The Home Affairs Committee of the House of Commons has said the police must stop overstepping their powers under new coronavirus laws in order to maintain public trust. MPs have identified errors “through social media and press reporting”, and called for forces to “ensure that there are proper checks in place”. It adds:
It is vital that all forces and all officers understand the distinction between Government advice and legal requirement, and that the tone and tactics they use are appropriate to each. Failing to do so depletes public trust.
The Committee’s report, “Home Office preparedness for Covid-19 (Coronavirus): Policing”, is available here. The oral evidence to the Committee is available here.
There has been widespread condemnation that at a time when police are rigorously and often arbitrarily enforcing physical distancing and lockdown movement rules in parks and beauty spots around the country, the same rules did not apply when a crowd of police and members of the public were allowed to gather on Westminster Bridge for the ‘Clap For Carers’ initiative at 8pm yesterday evening.
As one Netpol member group, Activist Court Aid Brigade pointed out, it was difficult to argue that this police behaviour was the result of a lack of supervision when Metropolitan Police Commissioner Cressida Dick was present in person.

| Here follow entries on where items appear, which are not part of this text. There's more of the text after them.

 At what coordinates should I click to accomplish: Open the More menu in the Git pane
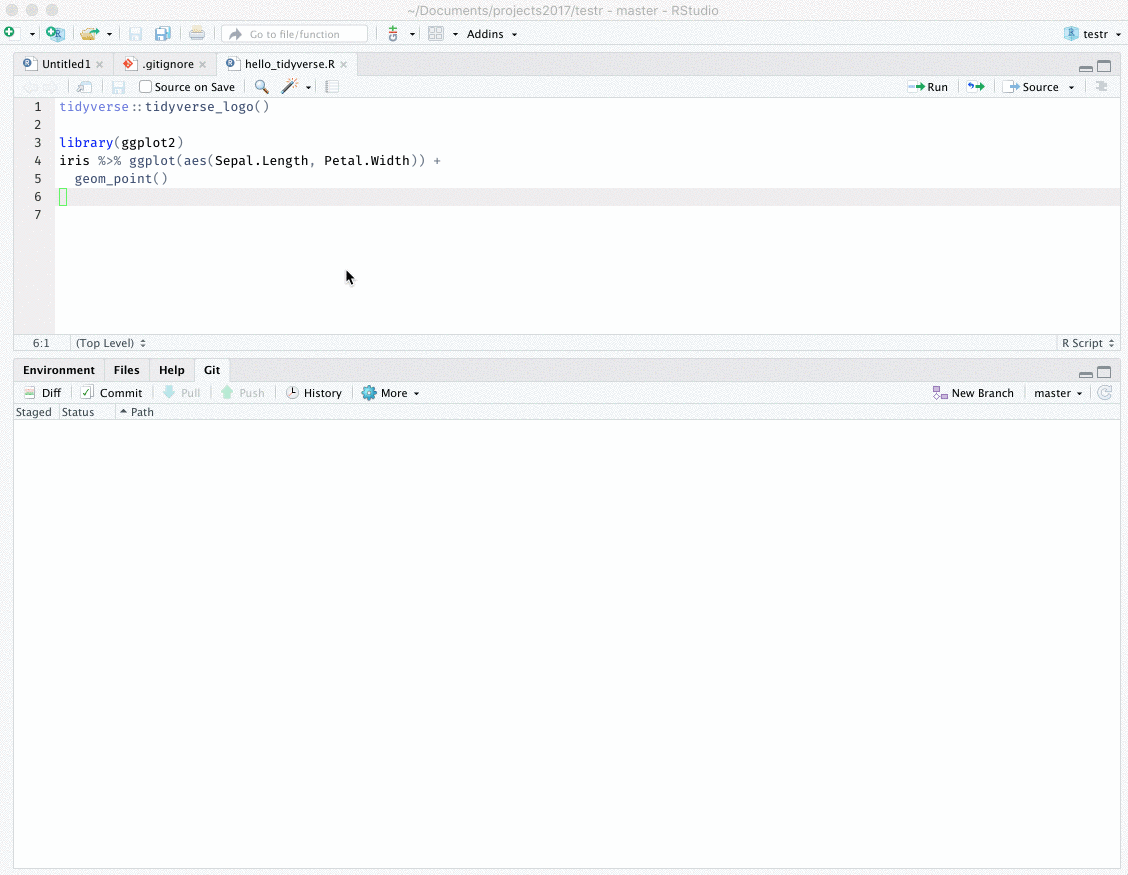point(389,392)
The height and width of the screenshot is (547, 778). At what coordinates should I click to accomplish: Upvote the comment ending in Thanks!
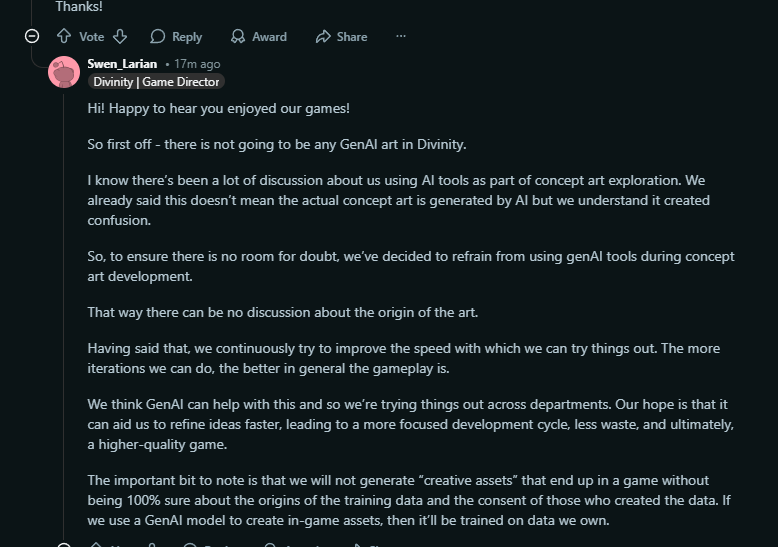pos(64,37)
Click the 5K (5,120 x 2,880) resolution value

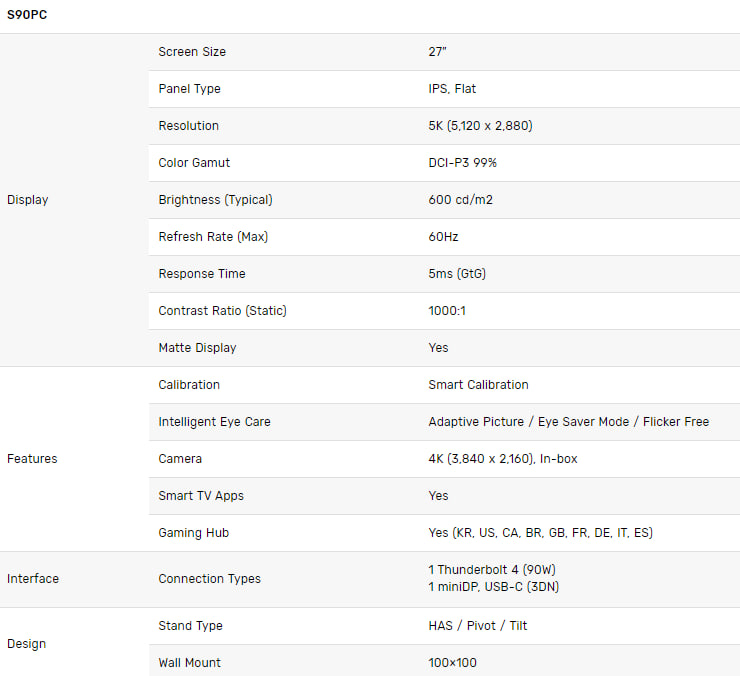480,126
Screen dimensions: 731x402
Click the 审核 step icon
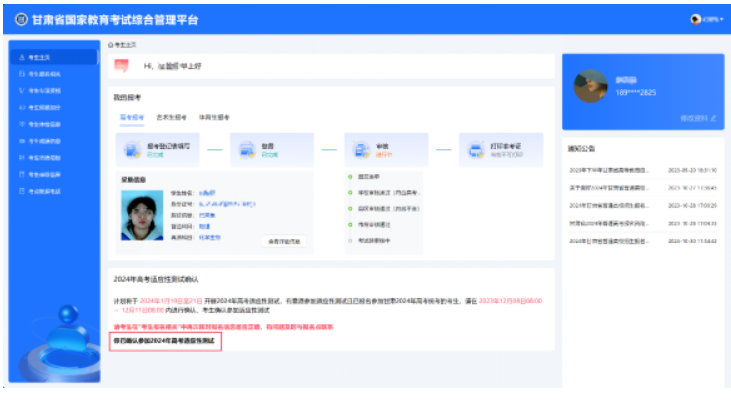point(357,149)
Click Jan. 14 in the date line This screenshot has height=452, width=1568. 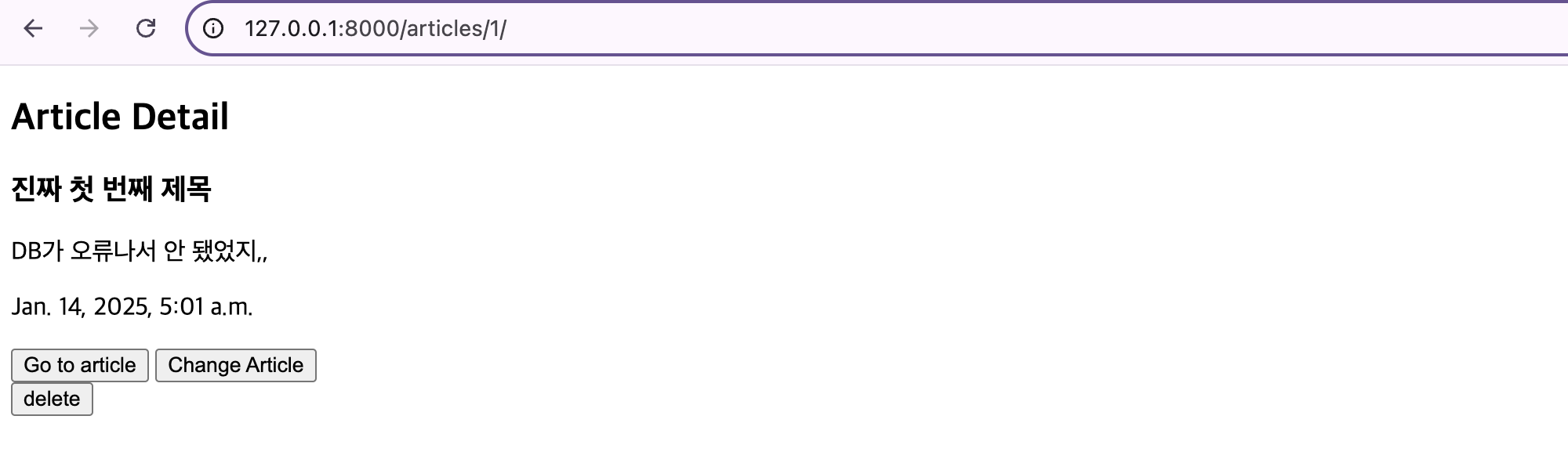coord(48,306)
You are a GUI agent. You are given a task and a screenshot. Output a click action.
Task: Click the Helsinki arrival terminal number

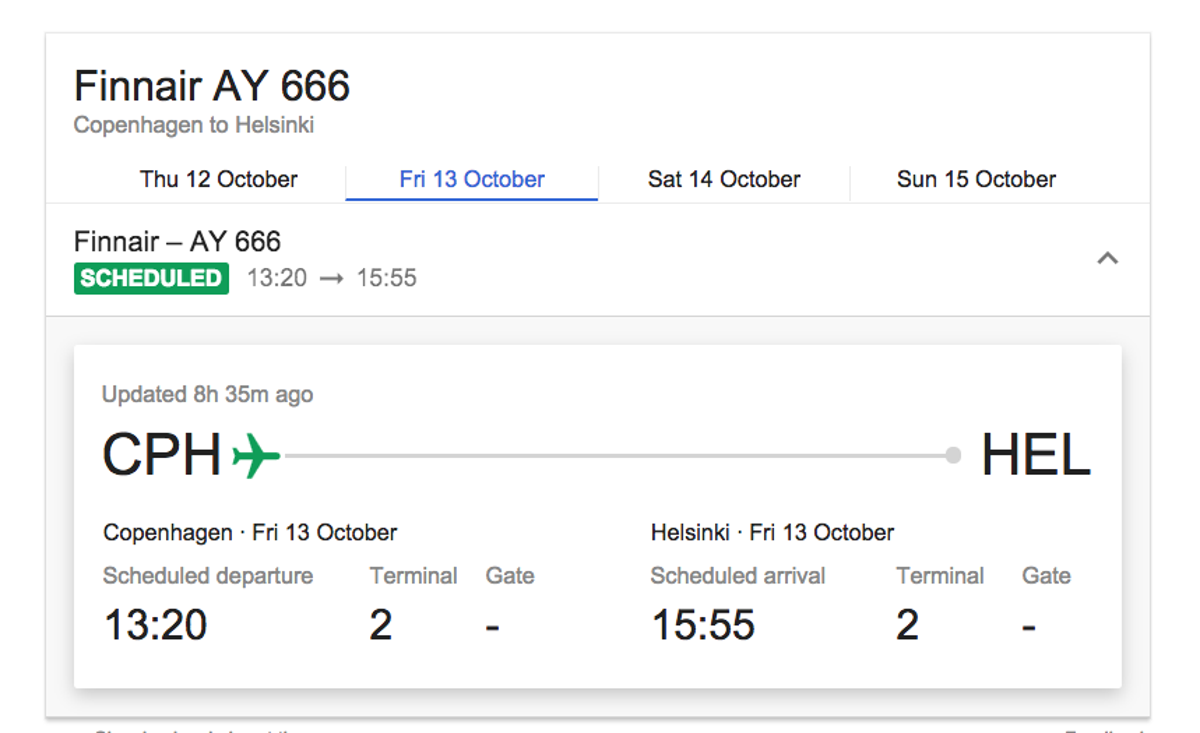(x=907, y=623)
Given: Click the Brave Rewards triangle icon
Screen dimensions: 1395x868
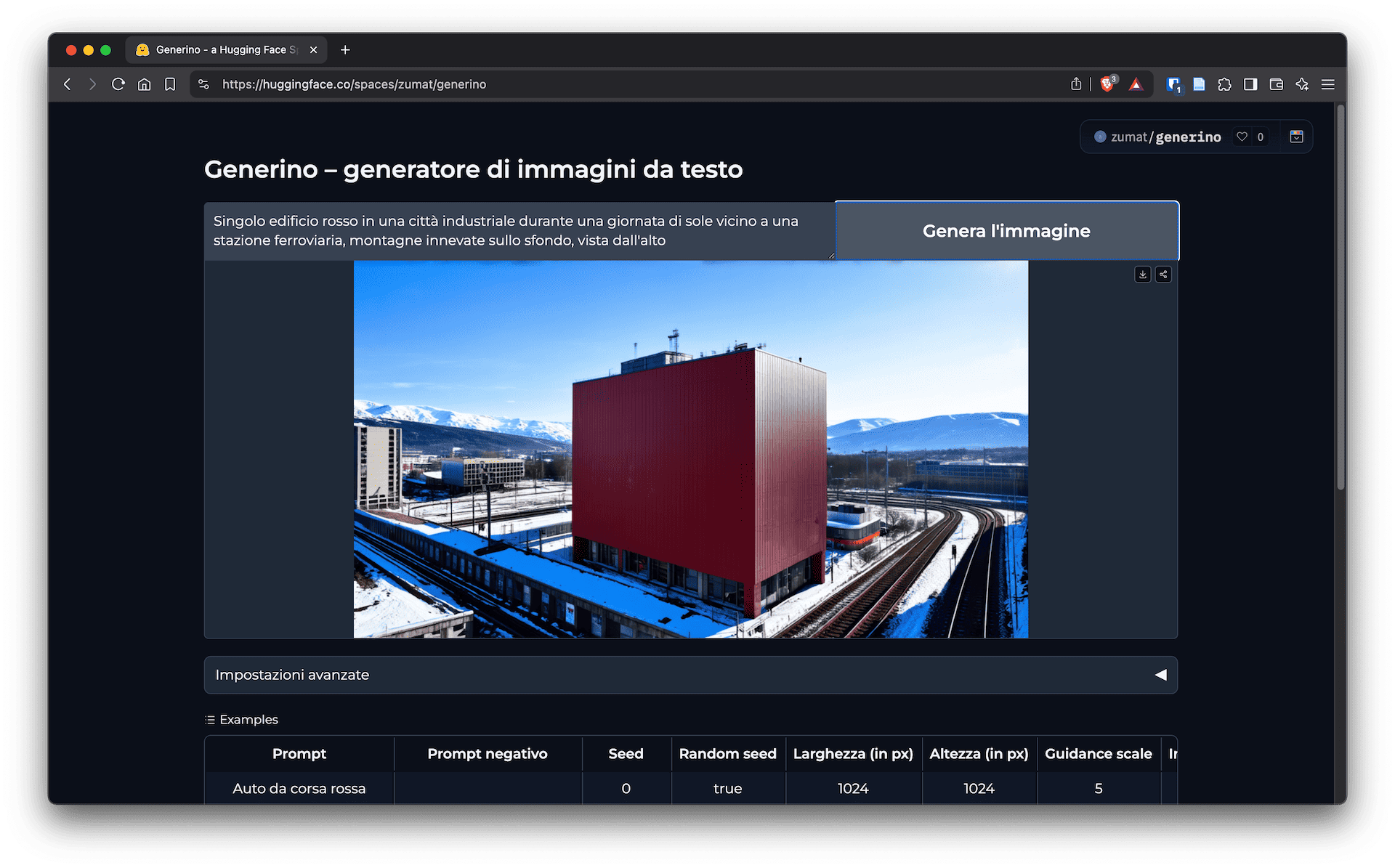Looking at the screenshot, I should pos(1136,84).
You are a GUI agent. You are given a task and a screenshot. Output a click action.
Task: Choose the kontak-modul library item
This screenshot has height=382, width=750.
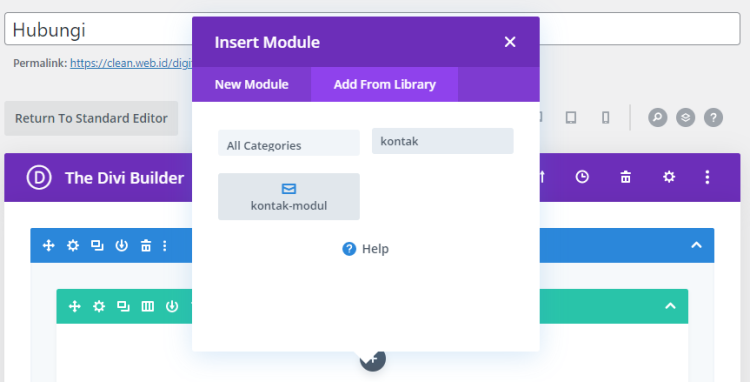289,196
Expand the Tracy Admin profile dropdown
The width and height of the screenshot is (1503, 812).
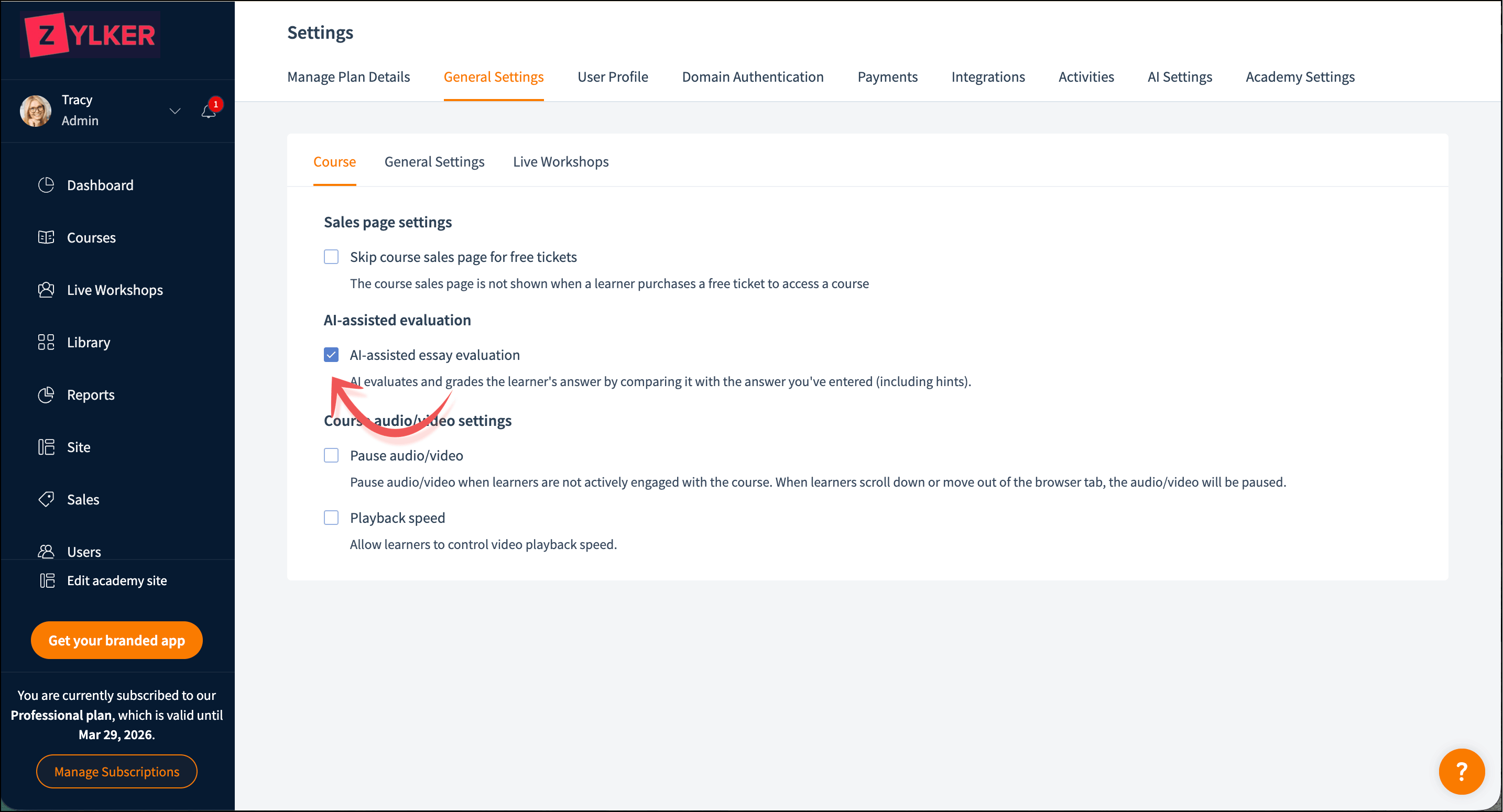pyautogui.click(x=175, y=111)
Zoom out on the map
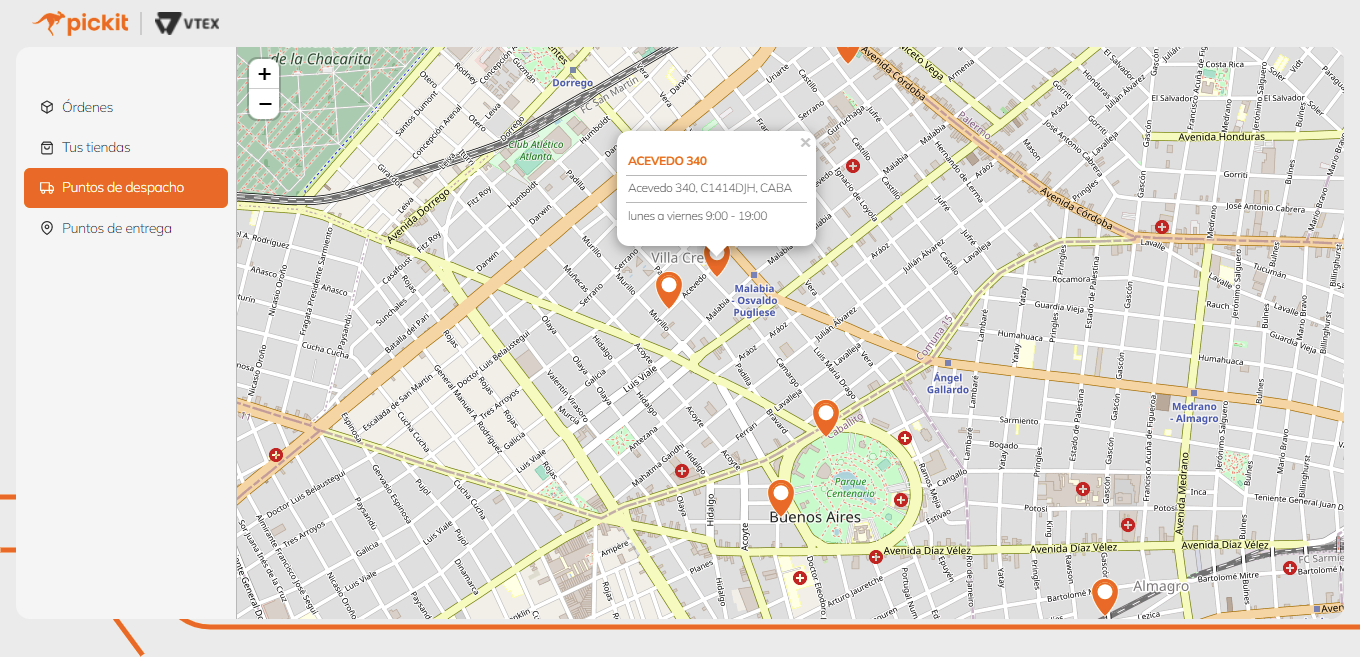 (264, 103)
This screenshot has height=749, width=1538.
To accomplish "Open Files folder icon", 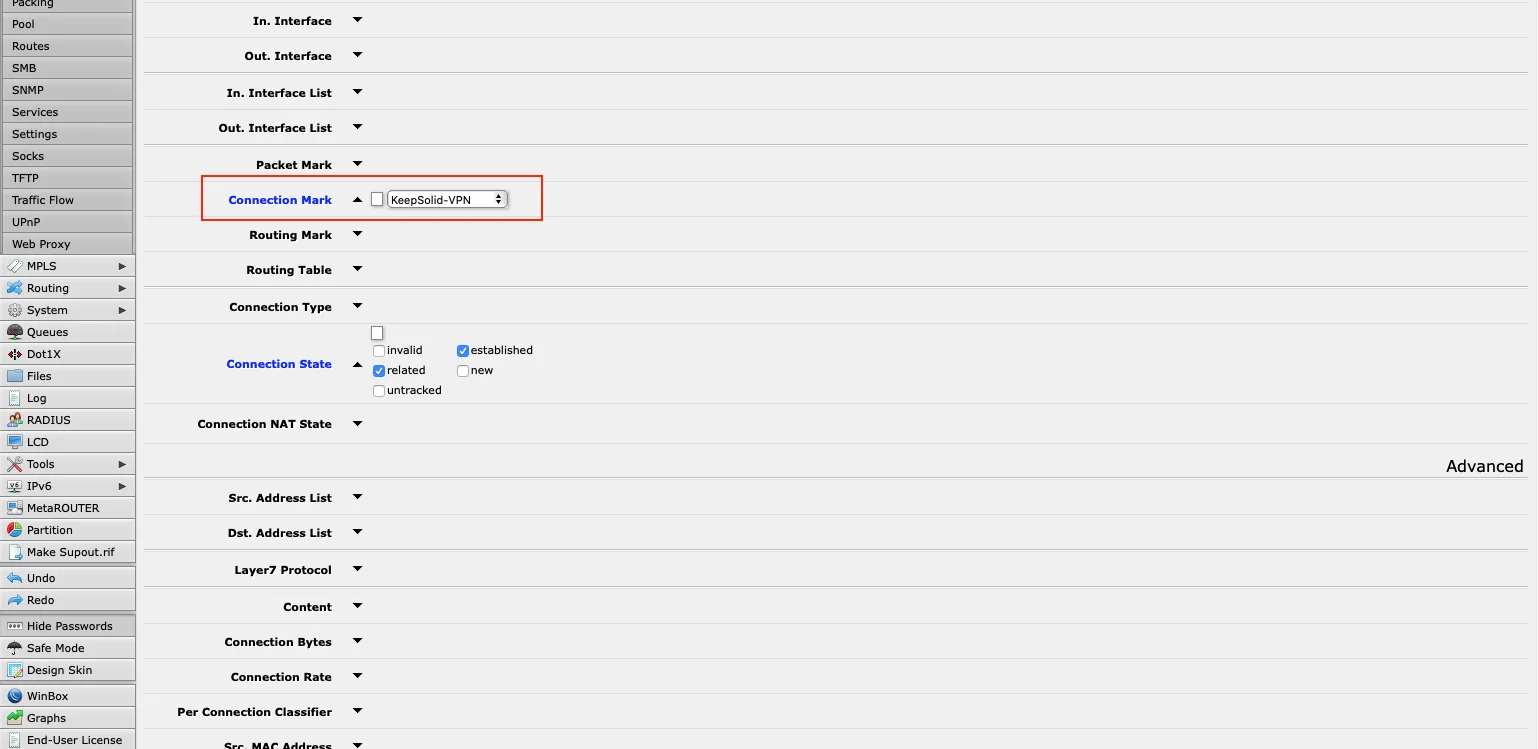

There were similar scenes in South Yorkshire and in Fife of police officers ignoring physical distancing to take part in organised clapping.
Meanwhile, on Twitter, one user complained that her son was told “to go home by a PCSO whilst he was on his BMX, as she decided it didn’t count as exercise as “he wasn’t sweating”. He’d just finished an 8-hour shift as an essential worker too”.
In Scotland, a disabled woman, who lives in a sheltered housing complex in Edinburgh, was left in tears and feeling worried after police warned she may be fined for having too many visitors.
In West Yorkshire, there has been a surge in “neighbours snitching on lockdown flouters”. Writing for Vice, Ruby Lott-Lavigna says we are living through the “Golden Age of Snitching”. as the British public are encouraged to report on their neighbours.
The Howard League for Penal Reform and the Prison Reform Trust have written to the justice secretary, Robert Buckland, setting out a proposed judicial review of his plans for reducing the prison population, warning of a “public health catastrophe” if the release of prisoners is not accelerated. The Prison Reform Trust claims only 18 prisoners have so far been released from jails in England and Wales.
As of 5pm yesterday, the number of infected prisoners stood at 255 across 62 prisons, an increase of 10%in 24 hours. There were also 138 prison staff tested positive for the coronavirus across 49 prisons, a 43% increase over the same period.
There has been considerable coverage in the local press over the last 24 hours (see this example) of Google’s latest Covid-19 Community Mobility Report (PDF, dated 11 April), which shows changes in movement in terms of transport, public spaces (such as parks and beaches) and shops. It gives an indication of how well the public is sticking to coronavirus lockdown measures.